Además, el recorrido tampoco invita al optimismo de cara a las próximas jornadas. Quizá la quinta etapa pueda ofrecer una última posibilidad, aunque todo hace indicar que los equipos de los velocistas intentarán controlar la carrera para jugarse la victoria al esprint.
A partir de ahí, las etapas sexta, séptima y octava finalizarán en alta montaña. Un terreno completamente diferente. Se trata de finales que no encajan con las características del campeón de España y donde resulta muy complicado imaginarle peleando por la victoria.
Iván Romeo, estrella de Movistar Team.
Por tanto, salvo sorpresa mayúscula, su Tour Auvernia Ródano-Alpes terminará sin grandes oportunidades individuales.
El Campeonato de España también está en el horizonte
Existe además otro factor que puede haber condicionado la preparación del corredor vallisoletano. Antes del Tour de Francia todavía queda una cita muy importante en el calendario nacional. Del 25 al 28 de junio se celebrarán en Huesca el
Campeonato de España, una competición en la que Iván Romeo podría afrontar varios objetivos muy ambiciosos.
Por un lado, intentaría defender el maillot de campeón de España en la prueba en ruta. Y, por otro, buscaría conquistar por primera vez el título nacional de contrarreloj, una disciplina en la que todavía no ha conseguido imponerse. Son dos objetivos de enorme prestigio que requieren una planificación específica y que pueden haber influido en la distribución de cargas durante estas semanas.

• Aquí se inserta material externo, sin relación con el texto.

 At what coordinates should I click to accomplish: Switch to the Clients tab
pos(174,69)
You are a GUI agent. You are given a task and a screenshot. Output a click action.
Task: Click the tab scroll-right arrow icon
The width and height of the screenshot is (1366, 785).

Por todo ello, resulta precipitado interpretar este discreto rendimiento como una señal de alarma. Más bien al contrario. Todo apunta a una planificación muy concreta, diseñada para llegar en las mejores condiciones posibles a un tramo decisivo de la temporada.
Movistar Team dispone de suficientes corredores para seguir buscando victorias desde las escapadas en el Tour Auvernia Ródano-Alpes. Raúl García Pierna ya ha demostrado que atraviesa un excelente momento de forma y todavía puede volver a dejarse ver en las etapas de montaña.
Pablo Castrillo también dispone de libertad para intentarlo, igual que Jefferson Cepeda, otro corredor con características muy interesantes para este tipo de jornadas.
Mientras tanto, Iván Romeo parece tener otros objetivos marcados en rojo: el Tour de Francia, la contrarreloj por equipos de Barcelona, y quizás los Campeonatos de España.
Tres desafíos que pueden marcar buena parte de su temporada y que explican por qué su rendimiento en esta carrera francesa está siendo mucho más discreto de lo que muchos esperaban. Por eso, más que preocuparse, en Movistar probablemente estén convencidos de que el mejor Iván Romeo todavía está por llegar.